[About this task]
Show each line of the data below in which "give" occurs.

[Supplied records]

▼▼▼

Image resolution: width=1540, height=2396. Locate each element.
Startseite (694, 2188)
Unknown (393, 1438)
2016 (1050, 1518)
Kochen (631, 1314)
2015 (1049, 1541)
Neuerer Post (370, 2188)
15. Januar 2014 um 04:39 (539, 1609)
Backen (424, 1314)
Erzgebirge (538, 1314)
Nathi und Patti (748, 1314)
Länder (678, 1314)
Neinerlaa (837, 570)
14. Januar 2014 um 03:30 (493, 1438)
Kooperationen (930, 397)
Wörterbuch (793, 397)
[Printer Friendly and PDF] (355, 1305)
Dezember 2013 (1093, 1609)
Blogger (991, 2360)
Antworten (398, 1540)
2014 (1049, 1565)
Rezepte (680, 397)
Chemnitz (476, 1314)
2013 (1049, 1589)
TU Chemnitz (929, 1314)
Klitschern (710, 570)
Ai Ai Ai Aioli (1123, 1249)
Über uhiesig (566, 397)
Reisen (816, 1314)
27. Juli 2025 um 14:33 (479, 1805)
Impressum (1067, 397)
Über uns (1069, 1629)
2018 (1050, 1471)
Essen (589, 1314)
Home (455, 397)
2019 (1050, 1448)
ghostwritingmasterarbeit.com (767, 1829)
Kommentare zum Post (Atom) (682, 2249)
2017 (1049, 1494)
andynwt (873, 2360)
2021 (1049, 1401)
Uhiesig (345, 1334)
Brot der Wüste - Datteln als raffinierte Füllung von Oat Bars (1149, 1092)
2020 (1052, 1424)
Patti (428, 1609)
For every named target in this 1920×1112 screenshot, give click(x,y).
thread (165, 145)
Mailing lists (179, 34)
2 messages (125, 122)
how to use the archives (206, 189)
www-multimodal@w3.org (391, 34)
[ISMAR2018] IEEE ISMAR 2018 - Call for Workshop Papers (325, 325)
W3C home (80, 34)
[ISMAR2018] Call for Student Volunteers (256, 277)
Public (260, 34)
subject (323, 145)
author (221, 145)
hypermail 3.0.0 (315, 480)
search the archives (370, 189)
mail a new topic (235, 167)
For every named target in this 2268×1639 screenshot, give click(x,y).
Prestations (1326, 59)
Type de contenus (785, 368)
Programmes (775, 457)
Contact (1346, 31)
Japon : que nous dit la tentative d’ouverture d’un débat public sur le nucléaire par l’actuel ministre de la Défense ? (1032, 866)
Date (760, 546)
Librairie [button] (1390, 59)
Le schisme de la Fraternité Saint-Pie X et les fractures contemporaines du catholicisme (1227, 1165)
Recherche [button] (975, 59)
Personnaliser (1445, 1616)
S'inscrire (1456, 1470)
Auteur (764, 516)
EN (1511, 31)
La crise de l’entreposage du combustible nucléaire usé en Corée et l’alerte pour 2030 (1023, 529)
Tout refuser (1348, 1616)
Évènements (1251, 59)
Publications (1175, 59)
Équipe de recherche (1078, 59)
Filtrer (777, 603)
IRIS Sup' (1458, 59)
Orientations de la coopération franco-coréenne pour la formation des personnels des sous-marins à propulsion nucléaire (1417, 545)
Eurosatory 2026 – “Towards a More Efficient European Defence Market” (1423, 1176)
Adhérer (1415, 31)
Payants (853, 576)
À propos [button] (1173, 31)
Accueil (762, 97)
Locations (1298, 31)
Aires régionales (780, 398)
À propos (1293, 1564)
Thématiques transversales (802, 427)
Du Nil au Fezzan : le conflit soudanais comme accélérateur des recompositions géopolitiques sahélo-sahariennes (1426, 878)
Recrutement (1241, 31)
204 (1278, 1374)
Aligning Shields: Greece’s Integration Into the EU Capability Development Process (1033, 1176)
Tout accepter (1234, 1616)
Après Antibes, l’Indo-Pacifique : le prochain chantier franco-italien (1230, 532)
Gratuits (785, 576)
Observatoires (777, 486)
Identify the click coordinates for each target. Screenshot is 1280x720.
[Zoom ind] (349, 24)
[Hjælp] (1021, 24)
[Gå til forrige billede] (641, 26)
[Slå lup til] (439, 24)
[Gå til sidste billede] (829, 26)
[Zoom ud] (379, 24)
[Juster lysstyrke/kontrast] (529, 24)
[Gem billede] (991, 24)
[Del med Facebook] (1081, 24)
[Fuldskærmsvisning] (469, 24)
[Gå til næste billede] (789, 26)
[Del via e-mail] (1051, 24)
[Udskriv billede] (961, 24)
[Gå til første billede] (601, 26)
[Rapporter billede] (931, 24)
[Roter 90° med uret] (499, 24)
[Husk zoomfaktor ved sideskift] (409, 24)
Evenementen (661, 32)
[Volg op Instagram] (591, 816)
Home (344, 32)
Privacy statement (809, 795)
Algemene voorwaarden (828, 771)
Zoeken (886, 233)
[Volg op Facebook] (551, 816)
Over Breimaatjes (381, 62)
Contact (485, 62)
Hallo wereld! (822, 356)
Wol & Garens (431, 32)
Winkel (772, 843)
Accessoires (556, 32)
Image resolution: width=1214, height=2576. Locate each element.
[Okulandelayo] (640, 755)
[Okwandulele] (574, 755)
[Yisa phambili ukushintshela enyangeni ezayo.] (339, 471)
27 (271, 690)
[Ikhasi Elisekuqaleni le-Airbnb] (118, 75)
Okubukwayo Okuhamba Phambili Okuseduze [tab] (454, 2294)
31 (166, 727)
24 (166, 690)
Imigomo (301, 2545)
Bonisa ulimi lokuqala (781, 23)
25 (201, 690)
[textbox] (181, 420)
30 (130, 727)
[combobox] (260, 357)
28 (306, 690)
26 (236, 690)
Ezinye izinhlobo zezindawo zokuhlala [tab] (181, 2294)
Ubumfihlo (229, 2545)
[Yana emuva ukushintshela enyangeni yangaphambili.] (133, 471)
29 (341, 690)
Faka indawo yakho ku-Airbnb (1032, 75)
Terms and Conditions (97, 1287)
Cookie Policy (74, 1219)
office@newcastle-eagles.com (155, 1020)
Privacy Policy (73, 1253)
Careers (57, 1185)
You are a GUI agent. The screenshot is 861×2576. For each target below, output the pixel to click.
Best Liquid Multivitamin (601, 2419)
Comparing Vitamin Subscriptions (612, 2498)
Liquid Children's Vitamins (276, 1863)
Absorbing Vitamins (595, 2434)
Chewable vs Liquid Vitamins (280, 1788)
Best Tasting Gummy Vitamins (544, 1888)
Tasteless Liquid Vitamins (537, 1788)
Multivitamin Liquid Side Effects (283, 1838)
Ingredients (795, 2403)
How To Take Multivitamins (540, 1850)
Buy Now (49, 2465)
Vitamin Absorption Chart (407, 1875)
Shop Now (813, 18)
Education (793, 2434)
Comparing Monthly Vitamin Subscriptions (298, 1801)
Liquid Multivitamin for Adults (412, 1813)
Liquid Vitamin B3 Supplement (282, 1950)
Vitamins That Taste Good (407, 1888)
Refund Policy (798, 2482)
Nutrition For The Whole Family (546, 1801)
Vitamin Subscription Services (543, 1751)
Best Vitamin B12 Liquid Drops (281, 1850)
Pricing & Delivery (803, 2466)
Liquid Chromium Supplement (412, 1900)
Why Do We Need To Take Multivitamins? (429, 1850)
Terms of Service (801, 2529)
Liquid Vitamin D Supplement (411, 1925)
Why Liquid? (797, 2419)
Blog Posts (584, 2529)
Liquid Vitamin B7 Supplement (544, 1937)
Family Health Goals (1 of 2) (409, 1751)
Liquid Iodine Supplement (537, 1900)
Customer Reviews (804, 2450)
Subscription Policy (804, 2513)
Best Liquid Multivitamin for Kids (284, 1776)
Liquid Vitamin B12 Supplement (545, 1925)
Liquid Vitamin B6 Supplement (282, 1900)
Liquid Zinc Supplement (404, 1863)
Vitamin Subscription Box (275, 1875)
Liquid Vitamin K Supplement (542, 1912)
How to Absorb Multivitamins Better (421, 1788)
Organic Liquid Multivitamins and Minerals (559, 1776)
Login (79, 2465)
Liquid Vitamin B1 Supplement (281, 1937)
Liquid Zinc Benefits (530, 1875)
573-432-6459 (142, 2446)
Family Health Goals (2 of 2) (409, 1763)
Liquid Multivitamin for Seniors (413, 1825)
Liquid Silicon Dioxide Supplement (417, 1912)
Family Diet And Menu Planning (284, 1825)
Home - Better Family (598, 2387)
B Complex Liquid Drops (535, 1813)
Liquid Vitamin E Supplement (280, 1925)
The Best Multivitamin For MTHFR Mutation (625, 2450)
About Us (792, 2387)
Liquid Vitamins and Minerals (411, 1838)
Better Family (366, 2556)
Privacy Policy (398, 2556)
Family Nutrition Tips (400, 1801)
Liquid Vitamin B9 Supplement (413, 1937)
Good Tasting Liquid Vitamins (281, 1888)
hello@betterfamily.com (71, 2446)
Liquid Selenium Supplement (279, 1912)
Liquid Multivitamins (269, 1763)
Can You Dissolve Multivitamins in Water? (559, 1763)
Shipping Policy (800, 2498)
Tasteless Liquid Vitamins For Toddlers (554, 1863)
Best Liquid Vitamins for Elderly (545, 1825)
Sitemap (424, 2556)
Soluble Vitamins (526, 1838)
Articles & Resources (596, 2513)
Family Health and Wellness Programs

▲▲▲

[Reply to the exercise]
For every named target in this 1920×1112 screenshot, give click(x,y).
For every named target in this 2268×1639 screenshot, give click(x,y).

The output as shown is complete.